Jackie | 4 comments In the novel, Siddhartha learns to listen to the river and is able to learn many things that greatly contribute towards his path of enlightenment. One of the things Siddhartha is taught by the river is that time, simply does not exist. He shares this with Vasudeva, who agrees and responds, " Surely this is what you really mean; that the river is everywhere at once, at its source and at its mouth, at the waterfall, the ferry, at the rapids, at the sea, in the mountains, everywhere, at the same time, and it possesses only a present, without any shadow of a future?" (58.)

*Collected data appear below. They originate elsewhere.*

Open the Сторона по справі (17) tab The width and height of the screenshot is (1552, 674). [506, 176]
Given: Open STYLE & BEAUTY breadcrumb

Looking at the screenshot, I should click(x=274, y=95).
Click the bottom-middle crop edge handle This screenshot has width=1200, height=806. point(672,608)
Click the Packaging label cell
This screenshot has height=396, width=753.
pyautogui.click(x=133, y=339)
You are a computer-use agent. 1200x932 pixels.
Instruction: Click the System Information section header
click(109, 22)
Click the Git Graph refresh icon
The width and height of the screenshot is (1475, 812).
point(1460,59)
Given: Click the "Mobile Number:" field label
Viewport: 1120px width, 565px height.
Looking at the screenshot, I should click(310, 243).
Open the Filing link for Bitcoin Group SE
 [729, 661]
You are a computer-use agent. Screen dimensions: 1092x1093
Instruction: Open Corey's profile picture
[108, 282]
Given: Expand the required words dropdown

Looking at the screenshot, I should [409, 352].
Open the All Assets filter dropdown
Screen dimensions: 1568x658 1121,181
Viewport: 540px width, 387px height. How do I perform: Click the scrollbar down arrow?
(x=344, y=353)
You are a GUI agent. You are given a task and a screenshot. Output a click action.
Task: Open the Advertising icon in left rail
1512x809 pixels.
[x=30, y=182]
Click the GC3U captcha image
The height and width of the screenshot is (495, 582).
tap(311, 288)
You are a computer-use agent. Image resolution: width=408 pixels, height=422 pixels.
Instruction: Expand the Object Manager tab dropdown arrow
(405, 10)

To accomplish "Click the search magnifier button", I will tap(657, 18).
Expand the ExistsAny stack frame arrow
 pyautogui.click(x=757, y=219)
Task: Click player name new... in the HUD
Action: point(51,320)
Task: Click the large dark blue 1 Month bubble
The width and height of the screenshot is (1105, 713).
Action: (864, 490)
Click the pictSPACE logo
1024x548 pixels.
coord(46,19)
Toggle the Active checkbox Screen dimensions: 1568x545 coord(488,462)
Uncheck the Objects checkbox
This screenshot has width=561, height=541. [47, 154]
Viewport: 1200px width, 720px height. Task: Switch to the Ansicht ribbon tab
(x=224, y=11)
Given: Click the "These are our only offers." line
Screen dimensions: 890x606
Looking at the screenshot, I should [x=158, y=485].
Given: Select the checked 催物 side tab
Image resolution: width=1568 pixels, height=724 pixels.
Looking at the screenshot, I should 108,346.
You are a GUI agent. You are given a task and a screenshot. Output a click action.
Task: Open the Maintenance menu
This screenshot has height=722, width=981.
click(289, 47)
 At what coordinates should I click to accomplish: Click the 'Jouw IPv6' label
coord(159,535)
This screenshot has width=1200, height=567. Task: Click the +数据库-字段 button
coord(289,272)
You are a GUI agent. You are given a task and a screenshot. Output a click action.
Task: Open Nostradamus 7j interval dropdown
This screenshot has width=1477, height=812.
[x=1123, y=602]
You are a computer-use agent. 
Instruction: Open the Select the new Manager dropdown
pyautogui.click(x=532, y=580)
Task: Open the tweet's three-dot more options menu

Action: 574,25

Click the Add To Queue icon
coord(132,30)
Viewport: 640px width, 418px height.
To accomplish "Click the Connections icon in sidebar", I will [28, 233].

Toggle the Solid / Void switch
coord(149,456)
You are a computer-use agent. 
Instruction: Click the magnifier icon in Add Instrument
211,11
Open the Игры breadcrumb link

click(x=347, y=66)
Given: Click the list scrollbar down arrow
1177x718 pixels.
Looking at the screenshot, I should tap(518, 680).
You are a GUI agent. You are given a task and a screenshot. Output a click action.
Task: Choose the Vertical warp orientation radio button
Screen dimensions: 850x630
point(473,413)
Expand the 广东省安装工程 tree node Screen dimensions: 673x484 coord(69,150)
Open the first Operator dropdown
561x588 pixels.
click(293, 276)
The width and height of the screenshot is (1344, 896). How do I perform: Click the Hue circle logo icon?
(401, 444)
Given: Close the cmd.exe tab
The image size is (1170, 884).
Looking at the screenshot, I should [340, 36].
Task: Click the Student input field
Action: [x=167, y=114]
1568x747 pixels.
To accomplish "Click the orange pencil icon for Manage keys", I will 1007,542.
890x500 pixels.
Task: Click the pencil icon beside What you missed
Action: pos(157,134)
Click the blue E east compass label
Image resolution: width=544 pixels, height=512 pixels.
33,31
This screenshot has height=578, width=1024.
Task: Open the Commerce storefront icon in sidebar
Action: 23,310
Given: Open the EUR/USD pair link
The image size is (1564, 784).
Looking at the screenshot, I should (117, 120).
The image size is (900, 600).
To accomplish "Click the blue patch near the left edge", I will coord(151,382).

The river used its own nature to show Siddhartha that time is an illusion. Much like the river, time itself exists all at once. There is no is present without the past or future, all remaining connected. Do you guys agree with what Siddhartha and Vasudeva believe about time ?


message 2: by Mary (new)

Mary O | 5 comments I would definitely agree that time is an illusion because the fact that only reason we do so is based on our own physical change. But when nature changes it is all cyclical, if one were to stare at only one tree as the seasons passed all the memories of the tree would blur to together due to the changing yet stagnation of the said tree.Nature like, " The river pressed towards its goal[...] it pressed onward again, it flow(s) again"(73). While we on the other hand cannot relive life as our younger selves but at at old age revert to childlike behavior in an unnoticed cycle.


message 3: by Mary (new)

Mary O | 5 comments I would definitely agree that time is an illusion because the fact that only reason we do so is based on our own physical change. But when nature changes it is all cyclical, if one were to stare at only one tree as the seasons passed all the memories of the tree would blur to together due to the changing yet stagnation of the said tree.Nature like, " The river pressed towards its goal[...] it pressed onward again, it flow(s) again"(73). While we on the other hand cannot relive life as our younger selves but at at old age revert to childlike behavior in an unnoticed cycle.


message 4: by Angie (new)

Angie Pedres | 4 comments I completely agree with Mary and Jackie that time doesn't exist and its also shown when Siddhartha shows Govinda everything around them and is in shock once the vision is stopped, "No longer knowing whether time existed, whether that vision had lasted seconds or hundred years" (Hesse 81). Govinda is shown all that "time" he experienced was irrelevant because Siddhartha showed him that everything is happening at the same time and we can only explain it by time passing. The only reason we believe why our bodies age is because of time but it's truly difficult to understand everything is now! Not later. That concept may be insane for many but time was created by man, meaning that time doesn't exist and is only there as comfort for humans.


message 5: by Jaspreet (new)

Jaspreet | 3 comments "He saw all these forms and faces in a thousand relationships to each other, all helping each other, loving, hating, destroying each other and become newly born. Each one of them was mortal, a passionate, painful example of all that was transitory. Yet none of them died, they only changed, were always reborn, continually had a new face: only time stood between one face and another"(121).

As he sees the world, Siddhartha never witnesses a change of people. Everything is essentially a cycle of rebirth, meaning that there is no time to restrict the soul to an ending. Time is a mechanism that prevents us from experiencing eternity of peace.


message 6: by Maisha (new)

Maisha | 4 comments "Also, Siddhartha’s previous births were no past, and his death and his return to Brahma was no future. Nothing was, nothing will be; everything is, everything has existence and is present" (Hesse 111).

I believe that this quote accurately captures Siddhartha and Vasudeva's idea of time as a means of an illusion, incurring that life and death are occurring simultaneously and that time itself is used to distract us from this continuous cycle.